Responsibility of employers to provide acceptable accommodation
3. Mr Aw Kum Cheong, Divisional Director of the Foreign Manpower Management Division, MOM said: “Under the Work Permit conditions, employers must provide foreign workers with acceptable accommodation throughout the period of employment. Housing foreign workers in unacceptable living conditions such as in overcrowded premises, endangers their safety and health.”
4. Employers who fail to provide acceptable accommodation for their foreign workers breach the Work Permit conditions. They face prosecution and may be fined up to $5,000 or jailed up to 6 months, or both for each infringement. In addition, the breach will be taken into consideration when the Ministry considers the employer's subsequent applications for Work Permits.
Case Study – Conviction of Chang Seng Services Pte Ltd
On 21 November 2008, Chang Seng Services Pte Ltd, a company providing conservancy services, was convicted and fined a total of $20,000 for failing to provide acceptable accommodation for its foreign workers.
Acting on information received, MOM conducted an inspection in May 2008 at Redhill Close where five workers from the company were found housed in a rubbish bin centre.
The foreign workers cooked, slept and lived in the bin centre as the company did not provide them with any other accommodation.

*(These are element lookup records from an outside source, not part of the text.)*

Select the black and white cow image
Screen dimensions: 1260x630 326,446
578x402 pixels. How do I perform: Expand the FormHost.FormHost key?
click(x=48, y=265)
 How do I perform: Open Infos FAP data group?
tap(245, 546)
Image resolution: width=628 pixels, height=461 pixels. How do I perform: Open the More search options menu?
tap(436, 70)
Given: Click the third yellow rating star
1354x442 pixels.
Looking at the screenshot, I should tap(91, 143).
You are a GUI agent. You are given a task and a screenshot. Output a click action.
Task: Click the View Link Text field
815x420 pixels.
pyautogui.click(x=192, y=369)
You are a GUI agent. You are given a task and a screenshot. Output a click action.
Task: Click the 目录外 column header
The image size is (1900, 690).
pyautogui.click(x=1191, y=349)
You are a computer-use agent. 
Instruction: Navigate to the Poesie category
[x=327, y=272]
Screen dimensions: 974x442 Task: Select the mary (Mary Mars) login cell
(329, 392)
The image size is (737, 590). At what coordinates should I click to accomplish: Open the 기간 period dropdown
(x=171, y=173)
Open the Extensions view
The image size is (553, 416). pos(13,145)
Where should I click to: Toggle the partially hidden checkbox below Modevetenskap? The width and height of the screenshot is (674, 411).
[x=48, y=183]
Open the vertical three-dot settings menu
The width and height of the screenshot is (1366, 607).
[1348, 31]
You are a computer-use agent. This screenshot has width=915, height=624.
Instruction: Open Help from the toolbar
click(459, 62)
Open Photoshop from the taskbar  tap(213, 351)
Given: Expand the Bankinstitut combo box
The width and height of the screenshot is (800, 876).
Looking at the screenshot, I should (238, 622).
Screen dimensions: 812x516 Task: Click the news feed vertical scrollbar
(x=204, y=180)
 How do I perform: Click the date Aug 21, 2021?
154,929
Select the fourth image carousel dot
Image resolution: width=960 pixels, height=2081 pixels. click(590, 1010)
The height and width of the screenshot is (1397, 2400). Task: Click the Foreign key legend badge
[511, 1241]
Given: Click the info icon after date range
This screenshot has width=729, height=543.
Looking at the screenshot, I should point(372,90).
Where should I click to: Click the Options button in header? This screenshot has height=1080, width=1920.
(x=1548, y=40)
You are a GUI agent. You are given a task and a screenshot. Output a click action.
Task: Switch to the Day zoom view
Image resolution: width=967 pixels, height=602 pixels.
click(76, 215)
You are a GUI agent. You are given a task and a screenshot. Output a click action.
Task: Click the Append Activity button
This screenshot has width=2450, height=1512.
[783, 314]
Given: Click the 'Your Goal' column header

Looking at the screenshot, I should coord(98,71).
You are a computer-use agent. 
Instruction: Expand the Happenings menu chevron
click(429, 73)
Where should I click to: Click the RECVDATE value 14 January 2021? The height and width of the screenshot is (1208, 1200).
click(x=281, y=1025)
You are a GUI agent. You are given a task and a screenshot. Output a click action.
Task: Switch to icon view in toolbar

1Foreign workers' accommodation must meet the various statutory requirements. This includes proper land use by the Urban Redevelopment Authority (URA), Housing Development Board (HDB) or Jurong Town Corporation (JTC); building structural safety standards by the Building and Construction Authority (BCA); fire and safety standards by the Singapore Civil Defence Force (SCDF); environmental health requirements by the National Environment Agency (NEA); and drainage and sanitary/sewerage system requirements by the Public Utilities Board (PUB).